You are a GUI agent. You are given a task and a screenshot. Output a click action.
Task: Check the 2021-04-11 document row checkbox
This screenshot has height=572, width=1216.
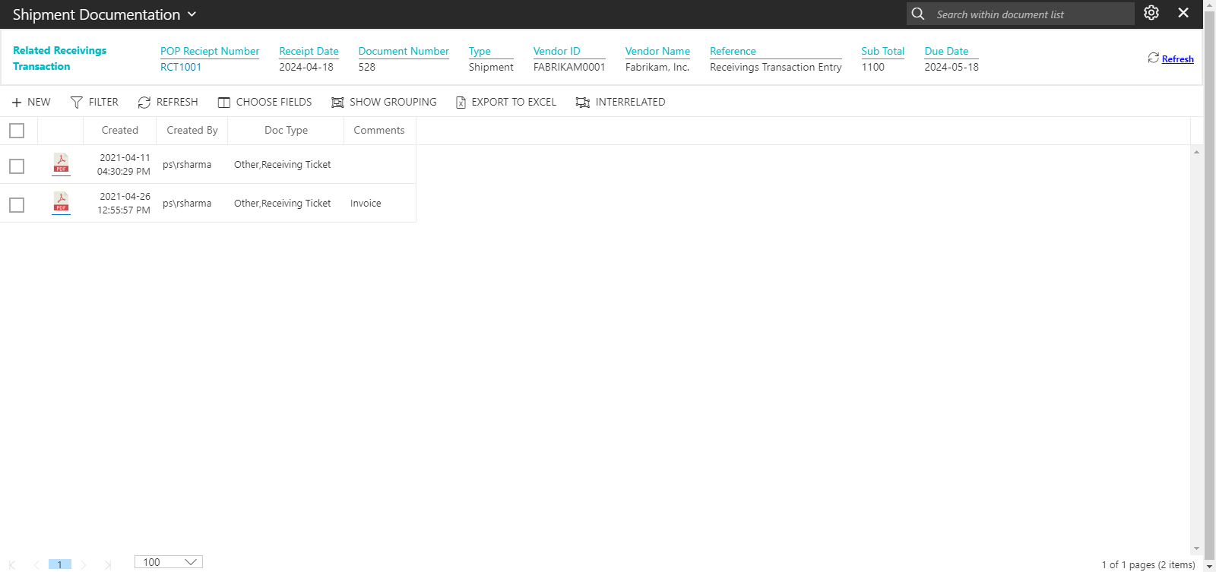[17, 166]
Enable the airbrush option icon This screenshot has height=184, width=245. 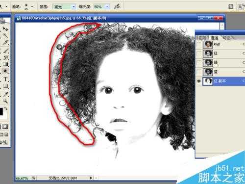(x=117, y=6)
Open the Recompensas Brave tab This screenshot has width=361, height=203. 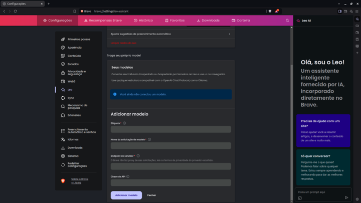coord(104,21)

-*-*-

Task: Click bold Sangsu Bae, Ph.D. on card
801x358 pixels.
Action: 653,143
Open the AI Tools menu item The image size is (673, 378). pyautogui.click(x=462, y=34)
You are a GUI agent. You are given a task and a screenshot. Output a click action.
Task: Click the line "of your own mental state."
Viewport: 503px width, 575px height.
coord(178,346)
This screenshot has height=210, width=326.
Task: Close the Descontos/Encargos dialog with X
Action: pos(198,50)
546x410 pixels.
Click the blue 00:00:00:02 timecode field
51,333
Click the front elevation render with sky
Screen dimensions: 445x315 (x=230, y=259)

-*-*-

Scan the listing above for the line that has "Task: Click bold Sangsu Bae, Ph.D. on card", then copy exactly from that line through the line that has "Task: Click the".

Task: Click bold Sangsu Bae, Ph.D. on card
801x358 pixels.
Action: 653,143
Open the AI Tools menu item The image size is (673, 378). pyautogui.click(x=462, y=34)
You are a GUI agent. You are given a task and a screenshot. Output a click action.
Task: Click the line "of your own mental state."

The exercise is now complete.